REQUIRED WORK: Edit the part of the data that opens with the line containing "Image resolution: width=616" and closes with the line containing "Action: [609, 20]": replace "Chrome" with "Edge" and keep everything else unchanged. Return only those lines, without the pictures.

MATERIAL FOR THIS TASK:
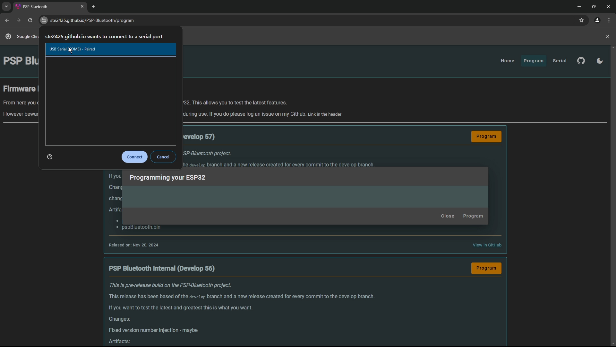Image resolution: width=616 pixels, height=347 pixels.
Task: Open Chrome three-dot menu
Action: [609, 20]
...
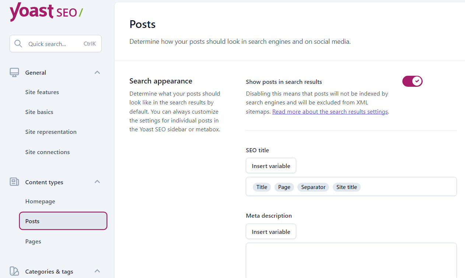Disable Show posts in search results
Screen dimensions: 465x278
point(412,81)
* * *
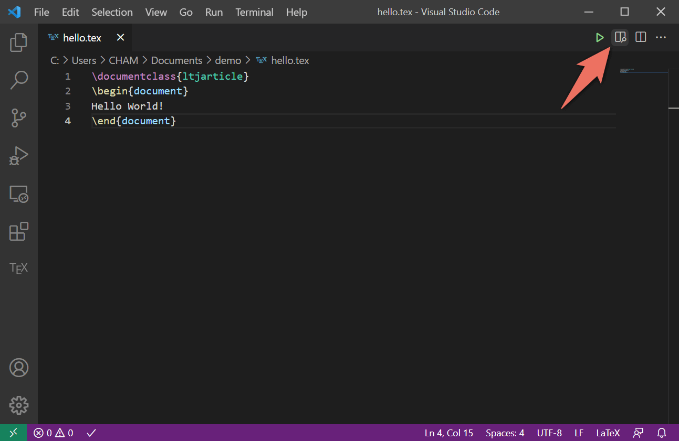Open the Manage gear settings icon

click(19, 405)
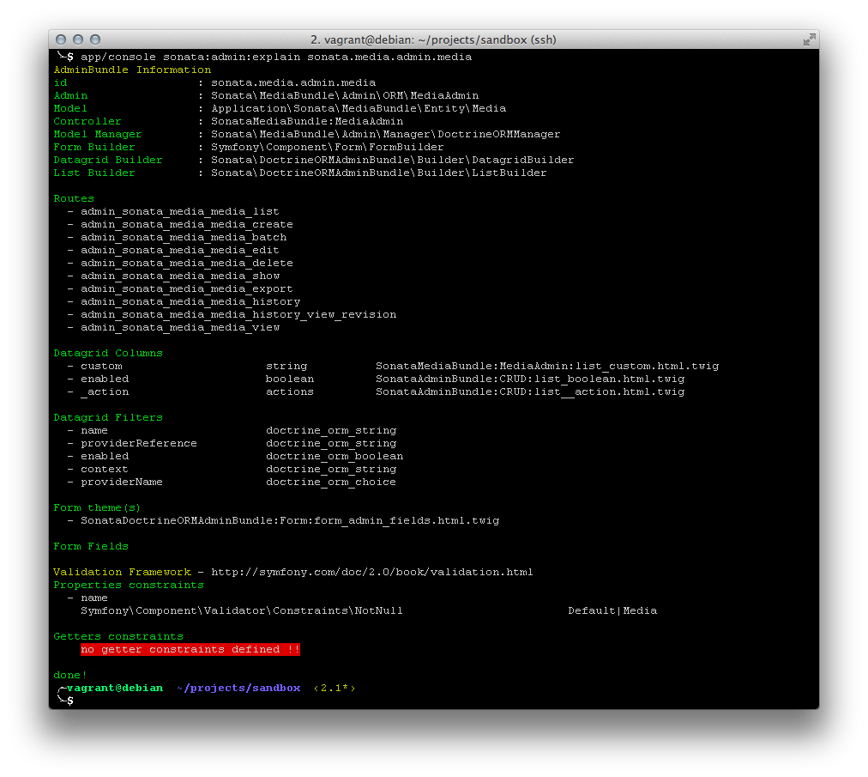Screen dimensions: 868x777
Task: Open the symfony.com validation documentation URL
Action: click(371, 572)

TASK SOLUTION:
Image resolution: width=616 pixels, height=347 pixels.
Task: Open Edge three-dot menu
Action: [609, 20]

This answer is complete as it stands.